Outside the wind barged around, rattling bin lids, hailstones and rain driving against the window panes. Tony lived in the kitchen where he had a sink, hot-water geyser and a gas cooker with a kettle. A bed took up most of the space, but instead of a table he had a Silver Cross pram parked beside it overflowing with books. Tony was rocking on the back legs of a rickety chair, gloss paint peeling from its wooden frame. His round face was shaven to a shine. Tapped loose, rust-coloured shag from the roll up on the back of his hand, to give him time to think, before he lit up. Hunched over a fag that was the only thing keeping a body from collapsing into itself like a windblown spider’s web. ‘I have my doubts. Sobriety an illness that has to be avoided.’ Tony broke into a broad grin. ‘A cuppa tea the road to salvation.’ He didn’t seem to get hangovers. Didn’t seem to sleep much. Was forever marching up the University to check that it was open to students at stupid hours. God knows where he went.
‘Whit time is it?’ I asked.
‘Dunno. But it’s still early, because I’ve no been to sleep yet.’ He squinted at his glass, sloshing the last of the lager in the bottom before finishing it off with a smack of his lips. ‘Fuck off!’ He motioned to the windowsill. ‘Stick on the tranny.’
I tuned it into Radio1, but it was his namesake Tony Blackburn wittering on, all that maniac, cheerful shite, nobody listened to and left you wanting to take a sledgehammer to his kneecaps and while you were there you might as well have done his toes.
Tony lumbered over to the sink and filled the kettle. ‘Whit you got planned for today?’
I was playing with the radio frequency, trying to get something that wasn’t total shite and lucked in on Acker Bilk.
‘Leave it there,’ said Tony.
I thumbed up the volume and went to say something, but Tony held up the palm of his hand to shush me. The haunting sax found a space, but was too soon finished and replaced by the galloping babble of a news report.
‘I was just thinking’ said Tony, ‘where do Indians go during an Indian summer?’
Boaby came up from sleep in the wee bed in the kitchen in fits and coughing starts, his body adjusting like the crank hand on a cement mixer it took a wee while until he was ticking over. Socks on his feet poked out of the blankets and had ran their race and left most of his toes with room to breathe. Bleary eyed, he asked, ‘Is that you?’

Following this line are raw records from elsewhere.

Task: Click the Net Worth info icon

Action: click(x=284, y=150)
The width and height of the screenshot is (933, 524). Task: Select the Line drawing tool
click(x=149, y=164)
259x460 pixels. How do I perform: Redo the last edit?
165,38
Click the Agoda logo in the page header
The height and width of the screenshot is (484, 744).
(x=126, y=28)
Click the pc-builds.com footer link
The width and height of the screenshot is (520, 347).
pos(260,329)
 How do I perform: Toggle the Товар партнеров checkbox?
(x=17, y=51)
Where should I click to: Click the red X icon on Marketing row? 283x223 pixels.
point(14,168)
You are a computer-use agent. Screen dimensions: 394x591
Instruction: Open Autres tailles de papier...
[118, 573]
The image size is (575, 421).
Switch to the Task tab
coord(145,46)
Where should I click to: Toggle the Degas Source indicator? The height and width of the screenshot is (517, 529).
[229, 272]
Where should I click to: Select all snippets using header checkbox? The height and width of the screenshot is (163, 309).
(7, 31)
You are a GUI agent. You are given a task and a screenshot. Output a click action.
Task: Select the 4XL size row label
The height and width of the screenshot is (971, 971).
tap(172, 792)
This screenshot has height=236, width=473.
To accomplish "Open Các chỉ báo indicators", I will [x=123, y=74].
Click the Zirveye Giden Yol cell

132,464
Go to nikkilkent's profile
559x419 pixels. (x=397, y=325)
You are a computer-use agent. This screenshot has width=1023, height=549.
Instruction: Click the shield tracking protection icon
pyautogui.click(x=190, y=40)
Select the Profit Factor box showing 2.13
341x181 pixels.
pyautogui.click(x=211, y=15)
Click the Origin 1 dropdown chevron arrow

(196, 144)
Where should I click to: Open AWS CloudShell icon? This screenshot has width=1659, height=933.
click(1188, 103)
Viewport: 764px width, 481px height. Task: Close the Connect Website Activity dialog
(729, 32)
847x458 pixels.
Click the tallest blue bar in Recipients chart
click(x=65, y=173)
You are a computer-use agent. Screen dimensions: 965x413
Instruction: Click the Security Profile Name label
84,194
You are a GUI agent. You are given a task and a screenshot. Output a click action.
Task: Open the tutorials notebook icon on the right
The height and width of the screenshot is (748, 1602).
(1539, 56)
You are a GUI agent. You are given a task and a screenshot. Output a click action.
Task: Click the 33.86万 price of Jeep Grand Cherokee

‘Nah,’ I said. ‘It’s no, who did you think it was fuckin Napoleon?’
He flung his feet onto the floor, groaned and farted, clawed at his chest and dug deeper, scratchings his balls through the fade of yellowing Y-fronts.
‘Cuppa char?’ He looked over at Tony.
‘Fuck off,’ growled Tony, but the kettle was on the ring.
I was chittering and my head louping. Couldn’t remember if she was a blonde or a red head. Could remember that she was beautiful, class even. I smacked my lips together. ‘I like a bit of ginger minger.’
‘Well, no her exactly.’
Then I knew. ‘Her pal? You’ve got to be fuckin kidding. She’s fuckin atrocious.’
‘So,’ said Boaby,’ I was steamin drunk.’
‘That’s nae excuse,’ I cried, glad to have caught him out.
‘Fuck off! Don’t be so fucking stupid. What’s the point in getting drunk then? I just lost my bearings for a minute.’ He stood up slowly, as if testing his legs, and crossed over to where he could see better out the window. I looked over his shoulder. Nothing, but the backcourt and scattered bins.